Dáil debates

Wednesday, 7 December 2022

Patient Safety (Notifiable Patient Safety Incidents) Bill 2019: Report Stage

 

6:37 pm

Photo of David CullinaneDavid Cullinane (Waterford, Sinn Fein) | Oireachtas source

The very fact that we are now looking at an amendment which might take some time to be crafted is a vindication of what we have been saying, which is that we need to go through this legislation properly and thoroughly and get it right. I welcome the fact that there has been movement on this issue. This makes sense because it places a legal obligation on the clinician to inform a woman who is diagnosed with cancer - which would involve trauma for any woman, or for any patient for that matter - that there is now this entitlement. This is an important amendment and we would support it. If it takes until January to do it, then the women, and patients generally, would say it would be better to get this right rather than rushing it through now. My view is that if this is what it takes, this is what we should do. It is unsatisfactory that we are in this situation and that I have just two minutes to respond. We are all limited in our time because this is Report Stage.

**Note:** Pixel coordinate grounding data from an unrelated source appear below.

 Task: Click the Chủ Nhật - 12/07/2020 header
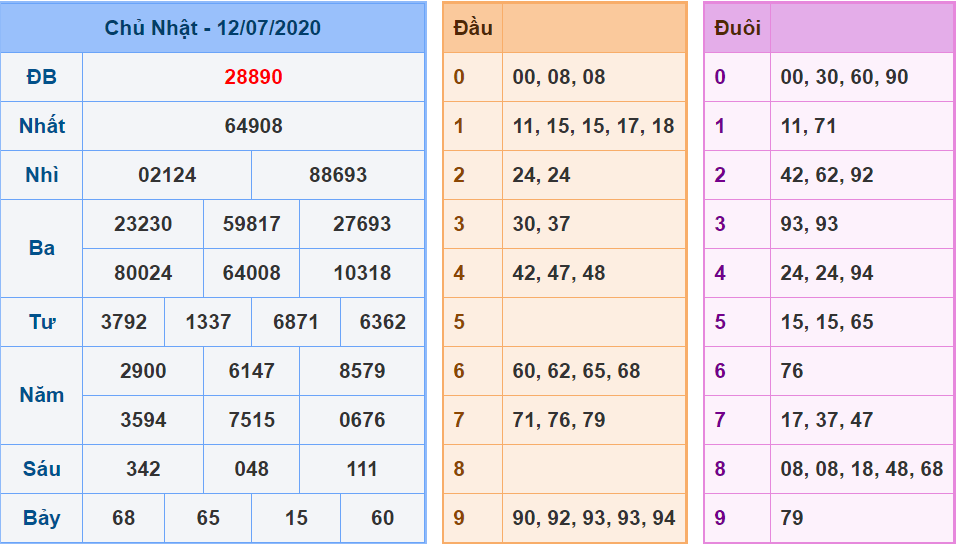click(212, 28)
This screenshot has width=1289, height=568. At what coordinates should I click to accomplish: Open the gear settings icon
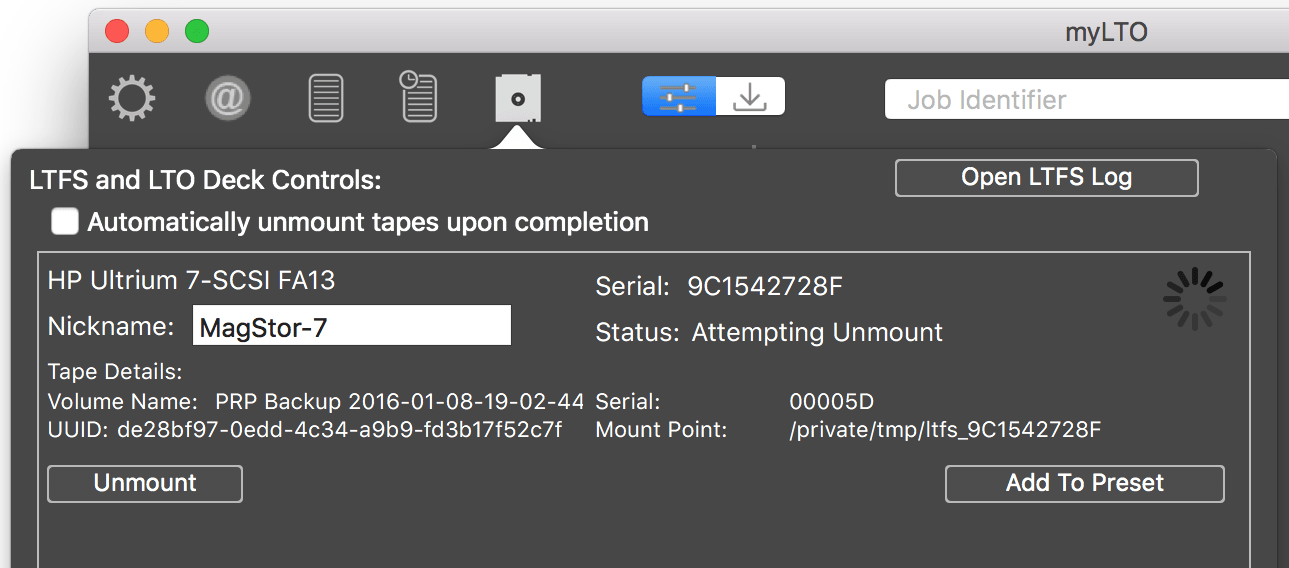pos(132,99)
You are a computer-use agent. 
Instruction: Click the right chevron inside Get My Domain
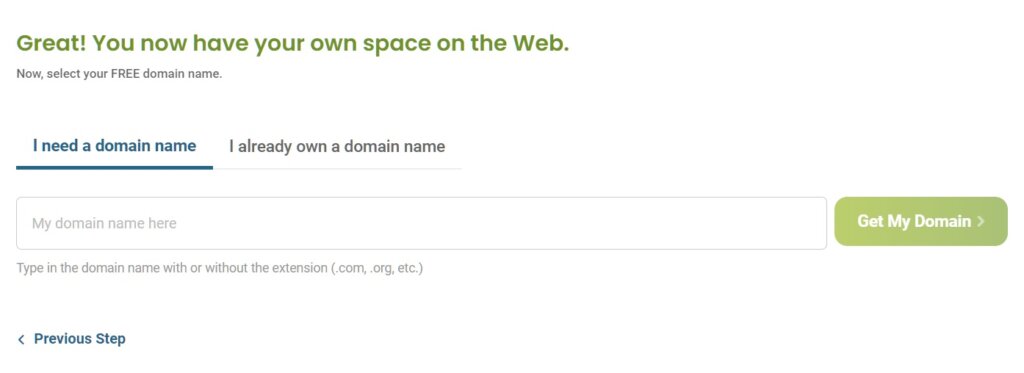(980, 221)
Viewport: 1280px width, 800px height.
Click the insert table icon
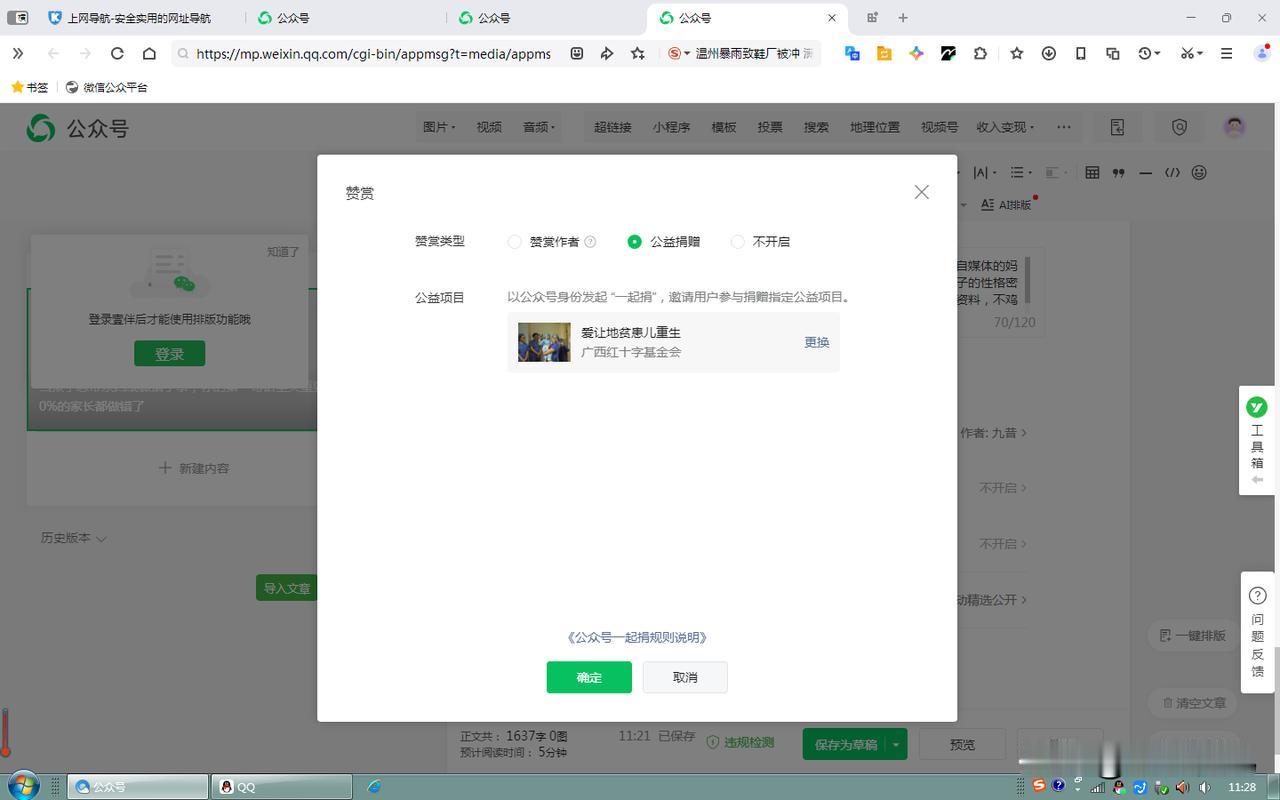1092,172
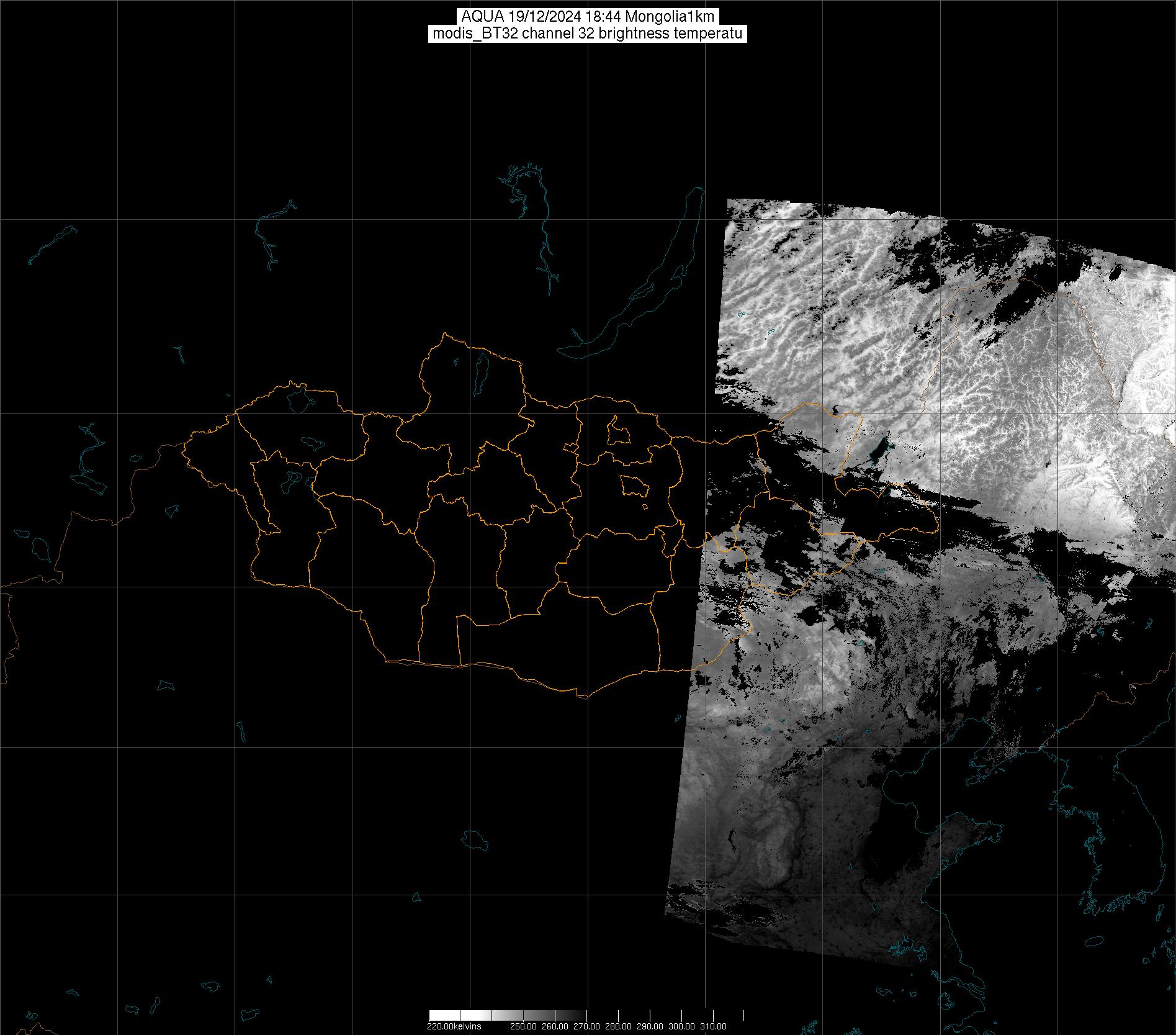
Task: Click the 310.00 tick label on the color scale
Action: 713,1026
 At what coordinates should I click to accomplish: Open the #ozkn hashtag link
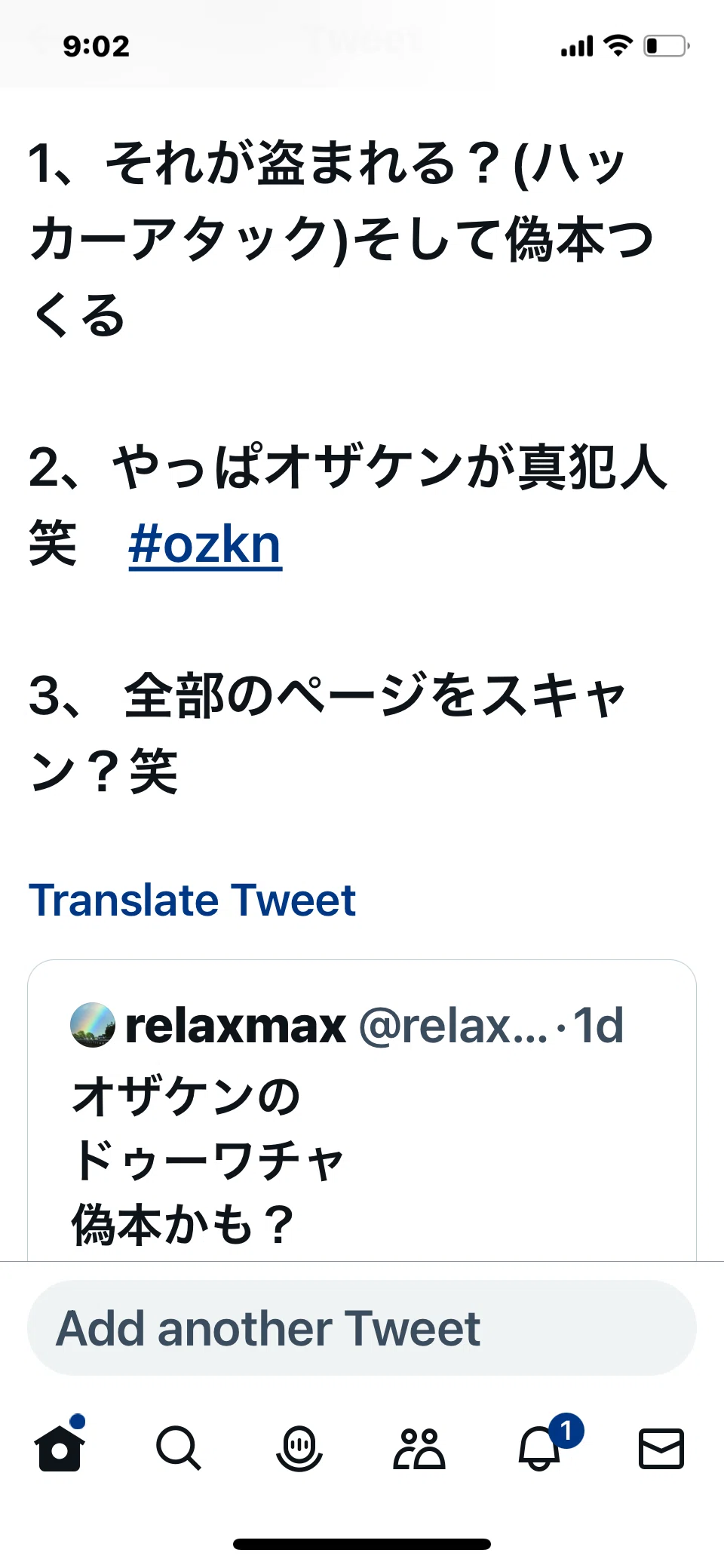point(205,545)
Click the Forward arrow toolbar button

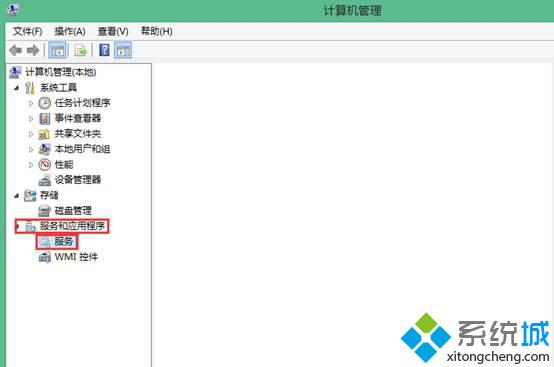(33, 51)
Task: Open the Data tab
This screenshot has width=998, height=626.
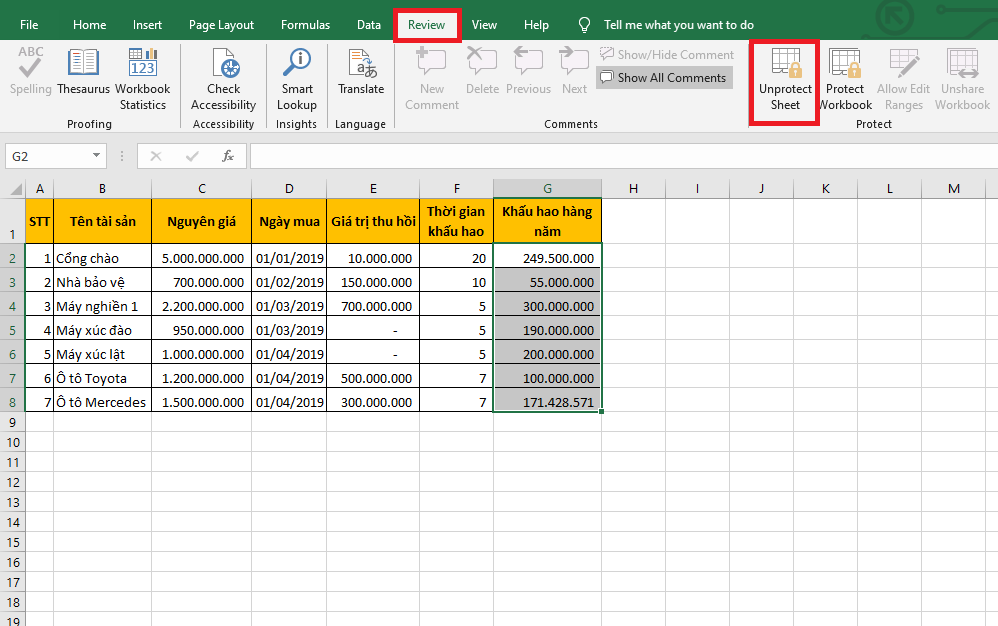Action: (x=369, y=25)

To return to the anonymised audit, it seems we are not going to agree on this. The Minister said that up to 50% of women may not want to know if there is a discordant reading. He may be correct; I do not know. I imagine it may be higher in Ireland because of what happened in CervicalCheck. Whatever the percentage, there are some women who may not want to know if there is a discordant reading. For this reason, it would be wrong to have an unanonymised system. The opposite of this, however, concerns the question of what happens in the case of the 50% of women who want to know. We are not giving them a choice other than through this patient-initiated system. There is no automatic obligation on the system to inform women if there is a discordant reading. I have spoken to the Minister about what I think is a logical system. We can create whatever system we think is best for us, including a bespoke system that creates a choice to opt in or to opt out. If there is a discordant reading and the system comes across it, for whatever reason, whether as part of a look-back, an audit or a lab coming across an error in any other part of its work, the question asked would be whether the patient wishes to be informed. This would give the women a choice and it would have been a better system. It is regrettable that the Minister is not minded to accept this suggestion. However, I acknowledge that the amendment the Minister is proposing is one we would support.